Escribir como método de limpieza mental.

Redactar obliga a aprender a sintetizar. La capacidad sintética refleja inteligencia, comprensión, análisis, instrospección. Algo que desaparece cuando le cambio al canal de televisión de forma constante, cuando veo el futbol o si estoy corriendo. El síndrome del zapping dice Enrique Rojas; una enfermedad del siglo 21 que llegó para quedarse con la era digital. 

Escribir para mi es como abrir un baúl donde hay cosas viejas, nuevas, permanentes y temporales, que pasan como rápidas imágenes y me dan el aliento para mover los dedos. También es una forma de limpiar mis pensamientos, comprender más  mis emociones y ver todos sus ángulos. Ése baúl a veces tiene que ser vaciado. Me gusta desaprender, porque todo es cambio; y no se trata de modificar los valores o los principios que me rigen como individuo, sino saber adaptarlos y evolucionarlos. 

El crecimiento es una parte esencial de la personalidad.

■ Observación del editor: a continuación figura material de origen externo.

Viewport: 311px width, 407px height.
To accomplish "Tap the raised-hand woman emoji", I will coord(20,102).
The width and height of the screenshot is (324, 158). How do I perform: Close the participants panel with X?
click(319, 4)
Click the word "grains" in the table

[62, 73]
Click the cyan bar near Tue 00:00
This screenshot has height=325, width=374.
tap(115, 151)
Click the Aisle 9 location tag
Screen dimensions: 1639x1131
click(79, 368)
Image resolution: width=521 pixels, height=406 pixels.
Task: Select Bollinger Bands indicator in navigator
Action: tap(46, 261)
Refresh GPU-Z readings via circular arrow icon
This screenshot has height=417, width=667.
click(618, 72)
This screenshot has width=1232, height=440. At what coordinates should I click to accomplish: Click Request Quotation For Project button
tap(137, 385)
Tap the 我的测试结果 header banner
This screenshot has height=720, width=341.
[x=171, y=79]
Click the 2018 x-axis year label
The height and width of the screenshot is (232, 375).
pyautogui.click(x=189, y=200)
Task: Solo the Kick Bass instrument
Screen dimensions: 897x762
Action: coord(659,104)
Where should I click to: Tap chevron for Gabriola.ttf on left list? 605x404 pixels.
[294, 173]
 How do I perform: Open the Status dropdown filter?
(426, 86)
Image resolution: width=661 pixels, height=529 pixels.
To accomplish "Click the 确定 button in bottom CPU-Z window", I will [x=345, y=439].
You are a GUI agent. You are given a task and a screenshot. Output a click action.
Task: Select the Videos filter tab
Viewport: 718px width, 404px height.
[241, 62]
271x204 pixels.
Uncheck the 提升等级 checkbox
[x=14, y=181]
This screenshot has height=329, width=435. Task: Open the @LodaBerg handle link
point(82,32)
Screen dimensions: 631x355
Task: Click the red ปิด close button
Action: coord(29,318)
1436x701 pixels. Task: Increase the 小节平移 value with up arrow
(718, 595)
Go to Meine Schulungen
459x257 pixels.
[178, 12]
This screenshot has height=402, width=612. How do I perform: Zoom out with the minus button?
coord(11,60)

A veces se me olvida, y caigo en este “status quo” que deriva en una desazón por la rutina y el entorno social. Después se convierte en decepción y todo vuelve a empezar. Tengo que reinventarlo cada día para volver al principio y darle un sentido a las cosas. 

Escribir es pues, parte fundamental de ese proceso de renovación. Todo el día “escribo” en twitter, whatsapp, el email, documentos de trabajo. Pero esa parte no cuenta, porque ésa redacción es como oír sin escuchar. Laceremos pues, las páginas blancas que nos esperan para ser nuestros confidentes, sicólogos, amigos de vida y testigos de nuestro pasado. Escribamos como un acto egoísta de amor propio.